# mon disque dur externe n'apparait pas sur le bureau



## pecege (30 Novembre 2008)

&#65532;Bonjour !

 j'utilise un Ipod comme disque dur externe, et ce jour, après un débranchement un peu rapide, lorsque je branche cet Ipod sur mon mac, il n'apparait pas sur le bureau. Mais, lorsque je lance l'utilitaire de disque, il  apparait et l'utilitaire précise qu'aucune réparation n'a été nécessaire: comment faire pour lui permettre d'apparaître à nouveau sur le bureau et d'accéder aux fichiers qu'il contient?

Si vous avez une solution, je suis preneur!
Avec mes remerciements,

Bonne Journée à toutes et tous,

Pecege.


----------



## anneee (30 Novembre 2008)

bonjour

vérifie dans les préférences Finder: dd externe doit être coché

sinon, j'ai déjà solutionné un problème équivalent en passant un coup d'onyx 

bon we


----------



## pecege (30 Novembre 2008)

Merci de la réponse rapide!

DD ext est bien coché, ds les pref du finder.

je vais essayer Onyx, merci bien!

PECEGE.


----------



## pascalformac (30 Novembre 2008)

voir AUSSI si utilitaire disque le voit


----------



## anneee (30 Novembre 2008)

pecege a dit:


> &#65532;u. Mais, lorsque je lance l'utilitaire de disque, il  apparait et l'utilitaire précise qu'aucune réparation n'a été nécessaire: comment faire pour lui permettre d'apparaître à nouveau sur le bureau et d'accéder aux fichiers qu'il contient?
===
TRAVAIL DEMANDÉ
Dans la discussion sur le disque dur externe absent du bureau, quel appareil sert de disque dur externe à pecege ?

DONNÉES DISPONIBLES
===
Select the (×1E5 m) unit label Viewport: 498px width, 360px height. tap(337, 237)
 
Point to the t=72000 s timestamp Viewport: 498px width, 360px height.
===
CORRIGÉ
Un Ipod.